• TASK TO CARRY OUT:
Go through the records and write each one out again exactly.

• Stored data entries:
== Segment start ==
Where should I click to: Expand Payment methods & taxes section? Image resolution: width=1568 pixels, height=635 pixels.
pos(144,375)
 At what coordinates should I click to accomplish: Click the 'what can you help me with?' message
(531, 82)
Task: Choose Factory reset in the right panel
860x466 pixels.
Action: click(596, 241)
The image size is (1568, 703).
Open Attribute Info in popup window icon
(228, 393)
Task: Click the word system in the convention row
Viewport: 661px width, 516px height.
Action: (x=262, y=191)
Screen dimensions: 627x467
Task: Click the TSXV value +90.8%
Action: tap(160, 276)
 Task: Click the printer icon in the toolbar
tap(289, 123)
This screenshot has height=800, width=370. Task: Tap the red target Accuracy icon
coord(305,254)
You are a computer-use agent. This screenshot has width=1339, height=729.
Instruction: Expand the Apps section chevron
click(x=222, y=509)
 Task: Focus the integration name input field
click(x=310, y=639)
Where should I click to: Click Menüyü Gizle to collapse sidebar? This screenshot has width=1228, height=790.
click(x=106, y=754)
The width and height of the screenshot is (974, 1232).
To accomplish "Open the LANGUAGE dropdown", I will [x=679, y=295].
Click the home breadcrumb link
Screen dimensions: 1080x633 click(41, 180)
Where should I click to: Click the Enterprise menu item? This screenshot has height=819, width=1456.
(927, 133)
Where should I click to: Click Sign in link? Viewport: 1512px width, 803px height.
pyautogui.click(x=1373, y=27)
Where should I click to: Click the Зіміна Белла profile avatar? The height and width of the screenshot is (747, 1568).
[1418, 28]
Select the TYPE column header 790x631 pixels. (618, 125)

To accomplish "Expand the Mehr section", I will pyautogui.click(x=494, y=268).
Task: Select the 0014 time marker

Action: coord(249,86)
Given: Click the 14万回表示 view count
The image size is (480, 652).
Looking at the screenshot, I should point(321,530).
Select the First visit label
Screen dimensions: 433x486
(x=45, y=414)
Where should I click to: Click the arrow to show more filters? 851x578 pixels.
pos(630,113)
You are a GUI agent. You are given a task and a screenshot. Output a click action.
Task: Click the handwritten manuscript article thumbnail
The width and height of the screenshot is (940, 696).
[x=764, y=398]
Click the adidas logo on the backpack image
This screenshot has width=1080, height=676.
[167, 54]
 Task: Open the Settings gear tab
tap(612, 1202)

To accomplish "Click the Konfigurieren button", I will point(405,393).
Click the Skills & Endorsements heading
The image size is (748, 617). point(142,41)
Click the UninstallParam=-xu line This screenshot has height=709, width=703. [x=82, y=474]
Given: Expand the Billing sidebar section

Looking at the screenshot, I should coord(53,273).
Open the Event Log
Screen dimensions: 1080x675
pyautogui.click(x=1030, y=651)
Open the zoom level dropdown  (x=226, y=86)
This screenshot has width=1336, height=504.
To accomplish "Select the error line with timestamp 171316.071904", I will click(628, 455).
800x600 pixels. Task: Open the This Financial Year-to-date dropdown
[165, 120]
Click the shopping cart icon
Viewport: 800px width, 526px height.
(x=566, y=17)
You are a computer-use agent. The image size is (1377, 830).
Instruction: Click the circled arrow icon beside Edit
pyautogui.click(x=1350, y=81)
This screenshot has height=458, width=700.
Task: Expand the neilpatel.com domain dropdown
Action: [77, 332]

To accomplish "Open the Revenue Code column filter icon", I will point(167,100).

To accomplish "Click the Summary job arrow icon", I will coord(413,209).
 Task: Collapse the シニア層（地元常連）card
== Segment end ==
• RESULT:
Where should I click to: Expand Payment methods & taxes section? Image resolution: width=1568 pixels, height=635 pixels.
pos(144,375)
 At what coordinates should I click to accomplish: Click the 'what can you help me with?' message
(531, 82)
Task: Choose Factory reset in the right panel
860x466 pixels.
Action: click(596, 241)
The image size is (1568, 703).
Open Attribute Info in popup window icon
(228, 393)
Task: Click the word system in the convention row
Viewport: 661px width, 516px height.
Action: (x=262, y=191)
Screen dimensions: 627x467
Task: Click the TSXV value +90.8%
Action: tap(160, 276)
 Task: Click the printer icon in the toolbar
tap(289, 123)
This screenshot has height=800, width=370. Task: Tap the red target Accuracy icon
coord(305,254)
You are a computer-use agent. This screenshot has width=1339, height=729.
Instruction: Expand the Apps section chevron
click(x=222, y=509)
 Task: Focus the integration name input field
click(x=310, y=639)
Where should I click to: Click Menüyü Gizle to collapse sidebar? This screenshot has width=1228, height=790.
click(x=106, y=754)
The width and height of the screenshot is (974, 1232).
To accomplish "Open the LANGUAGE dropdown", I will [x=679, y=295].
Click the home breadcrumb link
Screen dimensions: 1080x633 click(41, 180)
Where should I click to: Click the Enterprise menu item? This screenshot has height=819, width=1456.
(927, 133)
Where should I click to: Click Sign in link? Viewport: 1512px width, 803px height.
pyautogui.click(x=1373, y=27)
Where should I click to: Click the Зіміна Белла profile avatar? The height and width of the screenshot is (747, 1568).
[1418, 28]
Select the TYPE column header 790x631 pixels. (618, 125)

To accomplish "Expand the Mehr section", I will pyautogui.click(x=494, y=268).
Task: Select the 0014 time marker

Action: coord(249,86)
Given: Click the 14万回表示 view count
The image size is (480, 652).
Looking at the screenshot, I should point(321,530).
Select the First visit label
Screen dimensions: 433x486
(x=45, y=414)
Where should I click to: Click the arrow to show more filters? 851x578 pixels.
pos(630,113)
You are a GUI agent. You are given a task and a screenshot. Output a click action.
Task: Click the handwritten manuscript article thumbnail
The width and height of the screenshot is (940, 696).
[x=764, y=398]
Click the adidas logo on the backpack image
This screenshot has width=1080, height=676.
[167, 54]
 Task: Open the Settings gear tab
tap(612, 1202)

To accomplish "Click the Konfigurieren button", I will point(405,393).
Click the Skills & Endorsements heading
The image size is (748, 617). point(142,41)
Click the UninstallParam=-xu line This screenshot has height=709, width=703. [x=82, y=474]
Given: Expand the Billing sidebar section

Looking at the screenshot, I should coord(53,273).
Open the Event Log
Screen dimensions: 1080x675
pyautogui.click(x=1030, y=651)
Open the zoom level dropdown  (x=226, y=86)
This screenshot has width=1336, height=504.
To accomplish "Select the error line with timestamp 171316.071904", I will click(628, 455).
800x600 pixels. Task: Open the This Financial Year-to-date dropdown
[165, 120]
Click the shopping cart icon
Viewport: 800px width, 526px height.
(x=566, y=17)
You are a computer-use agent. The image size is (1377, 830).
Instruction: Click the circled arrow icon beside Edit
pyautogui.click(x=1350, y=81)
This screenshot has height=458, width=700.
Task: Expand the neilpatel.com domain dropdown
Action: [77, 332]

To accomplish "Open the Revenue Code column filter icon", I will point(167,100).

To accomplish "Click the Summary job arrow icon", I will coord(413,209).
 Task: Collapse the シニア層（地元常連）card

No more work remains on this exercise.